Copy each line of the records that holds the string "agent".

=-=-=

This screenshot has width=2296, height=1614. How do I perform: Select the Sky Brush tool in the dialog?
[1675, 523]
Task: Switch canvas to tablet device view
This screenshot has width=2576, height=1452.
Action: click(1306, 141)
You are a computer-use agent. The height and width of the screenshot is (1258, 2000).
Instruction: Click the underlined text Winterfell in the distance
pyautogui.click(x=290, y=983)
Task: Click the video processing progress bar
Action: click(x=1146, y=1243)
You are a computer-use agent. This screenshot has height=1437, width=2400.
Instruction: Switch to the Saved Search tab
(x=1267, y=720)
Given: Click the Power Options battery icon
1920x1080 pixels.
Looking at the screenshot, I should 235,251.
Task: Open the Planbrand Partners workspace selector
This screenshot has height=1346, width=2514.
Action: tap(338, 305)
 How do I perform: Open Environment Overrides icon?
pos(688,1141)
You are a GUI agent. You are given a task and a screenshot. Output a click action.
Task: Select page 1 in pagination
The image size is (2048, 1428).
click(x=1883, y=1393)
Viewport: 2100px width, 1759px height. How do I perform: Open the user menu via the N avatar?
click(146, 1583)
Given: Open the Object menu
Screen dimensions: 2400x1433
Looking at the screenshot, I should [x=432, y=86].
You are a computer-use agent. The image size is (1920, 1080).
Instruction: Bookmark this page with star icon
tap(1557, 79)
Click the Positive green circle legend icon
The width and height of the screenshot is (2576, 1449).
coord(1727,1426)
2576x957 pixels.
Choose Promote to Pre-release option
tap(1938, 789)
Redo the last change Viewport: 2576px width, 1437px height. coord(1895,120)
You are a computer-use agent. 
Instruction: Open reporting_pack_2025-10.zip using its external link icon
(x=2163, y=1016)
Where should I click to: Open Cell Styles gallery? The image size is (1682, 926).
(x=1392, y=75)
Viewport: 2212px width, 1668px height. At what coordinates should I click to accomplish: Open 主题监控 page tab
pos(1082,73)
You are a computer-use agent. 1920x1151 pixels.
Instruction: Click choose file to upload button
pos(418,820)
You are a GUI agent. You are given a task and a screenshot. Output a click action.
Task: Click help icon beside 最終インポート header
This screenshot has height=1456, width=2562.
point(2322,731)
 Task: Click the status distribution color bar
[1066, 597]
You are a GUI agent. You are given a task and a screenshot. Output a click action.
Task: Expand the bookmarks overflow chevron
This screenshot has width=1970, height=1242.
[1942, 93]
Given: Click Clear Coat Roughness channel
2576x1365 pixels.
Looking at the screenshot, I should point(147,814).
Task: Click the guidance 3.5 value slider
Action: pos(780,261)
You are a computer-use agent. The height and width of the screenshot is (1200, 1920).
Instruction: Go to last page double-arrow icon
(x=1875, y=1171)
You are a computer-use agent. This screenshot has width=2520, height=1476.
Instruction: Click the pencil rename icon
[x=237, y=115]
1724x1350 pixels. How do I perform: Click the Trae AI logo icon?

=-=-=

**EXPECTED OUTPUT**
You are a computer-use agent. The height and width of the screenshot is (1258, 2000).
You are a computer-use agent. This screenshot has height=1437, width=2400.
You are a GUI agent. You are given a task and a screenshot. Output a click action.
You are a computer-use agent. The image size is (1920, 1080).
You are a computer-use agent. 
You are a computer-use agent. 1920x1151 pixels.
You are a GUI agent. You are given a task and a screenshot. Output a click action.
You are a GUI agent. You are given a task and a screenshot. Output a click action.
You are a computer-use agent. The height and width of the screenshot is (1200, 1920).
You are a computer-use agent. This screenshot has width=2520, height=1476.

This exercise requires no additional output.